The Zig Zag indicator lowers the impact of random price fluctuations and is used to help identify price trends and changes in price trends. Here is how to use Zig Zag indicator in trading and the most popular Zig Zag trading strategies.

The Zig-Zag indicator is a basic tool that analysts use to find out when a security trend is reversing. Determining the support and resistance areas, helps to identify significant changes in price while filtering out short-term fluctuations, thus eliminating the noise of everyday market conditions. It is an excellent tool for any trader who follows indicators that use swing highs and swing lows. 

How to use this Zig-Zag trading guide

To get the most out of this guide, it’s recommended to practice putting this ZigZag indicator trading strategy into action. The best risk-free way to test these strategies is with a demo account, which gives you access to our trading platform and $50,000 in virtual funds for you to practice with. 

Once you’ve found a strategy that consistently delivers positive results, it’s time to upgrade to a fully funded live account where you can apply your newfound edge. 

   

What is the ZigZag indicator? 

The ZigZag indicator is a technical indicator that lowers the impact of random price fluctuations and is used to help identify price trends and changes in price trends. 
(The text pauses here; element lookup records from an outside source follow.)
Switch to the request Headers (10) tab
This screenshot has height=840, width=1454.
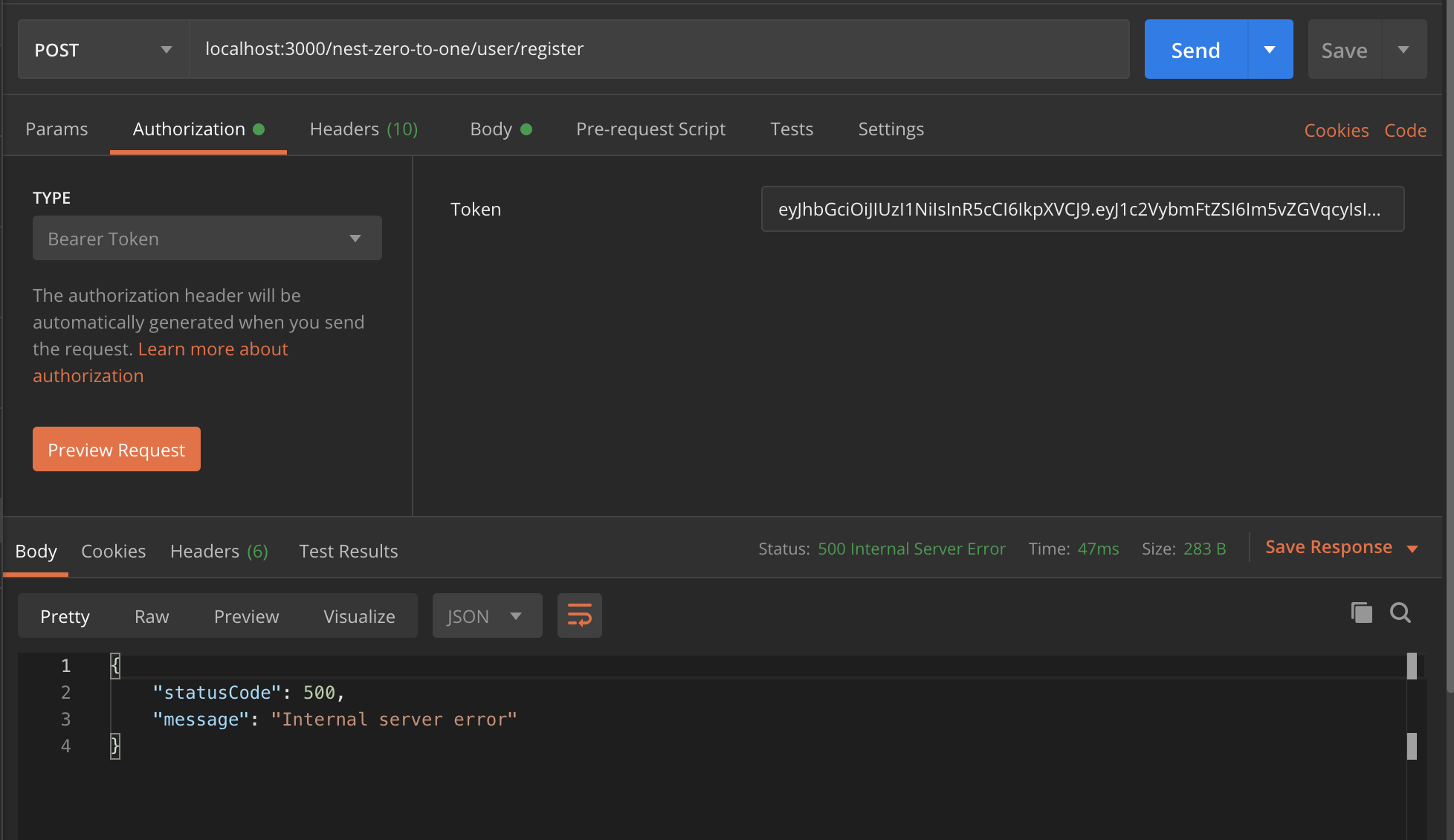click(x=364, y=129)
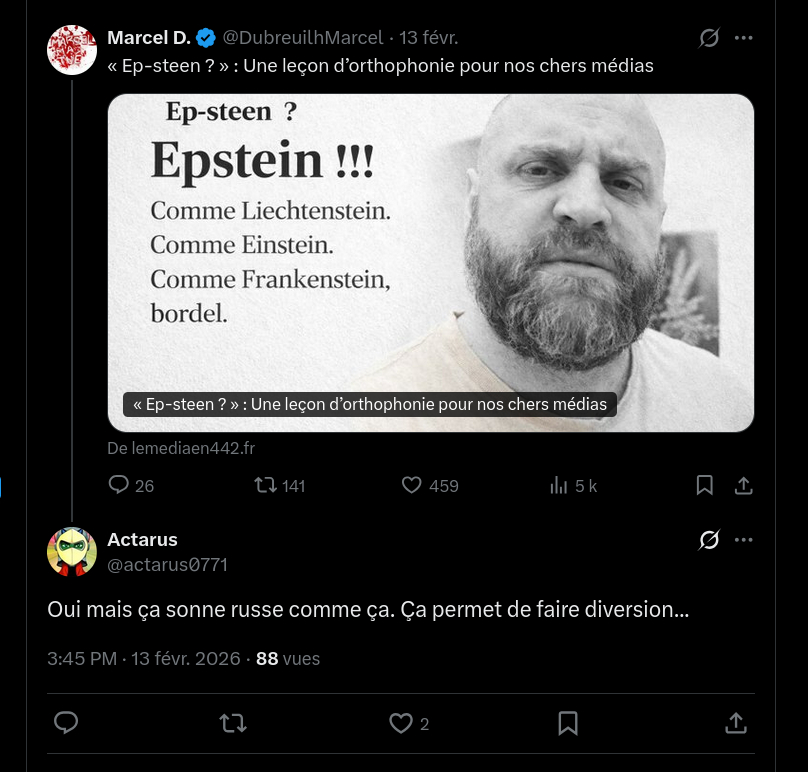The width and height of the screenshot is (808, 772).
Task: Like Actarus's reply with 2 likes
Action: point(401,723)
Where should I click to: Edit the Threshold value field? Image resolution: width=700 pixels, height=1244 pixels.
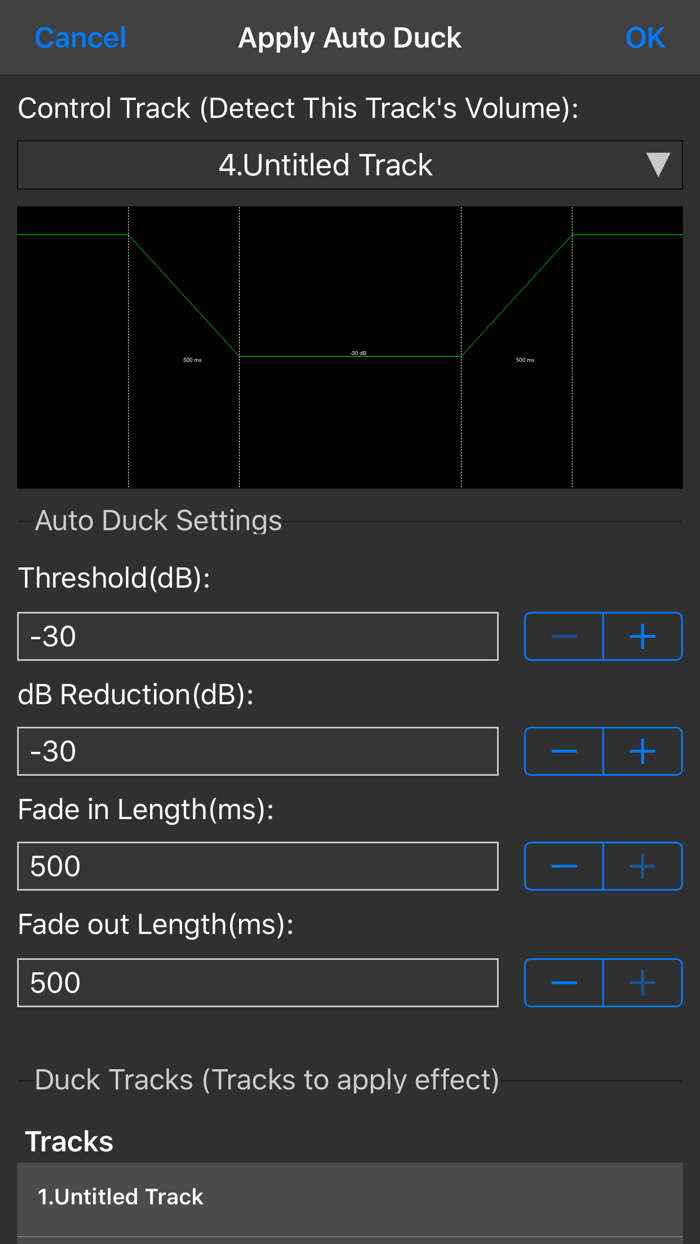258,637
The ZigZag indicator plots points on the chart whenever prices reverse by a percentage greater than a pre-chosen variable. Straight lines are then drawn, connecting these points. The indicator is used to help identify price trends. It eliminates random price fluctuations and attempts to show trend changes. ZigZag lines only appear when there is a price movement between a swing high and a swing low that is greater than a specified percentage; often 5%. By filtering minor price movements, the indicator makes trends easier to spot in all time frames.  

What is the ZigZag indicator
Source: CAPEX WebTrader

ZigZag Parameter Settings 

The Zigzag parameters are very important to cover enough price data so the indicator can display zigzag waves on your chart. 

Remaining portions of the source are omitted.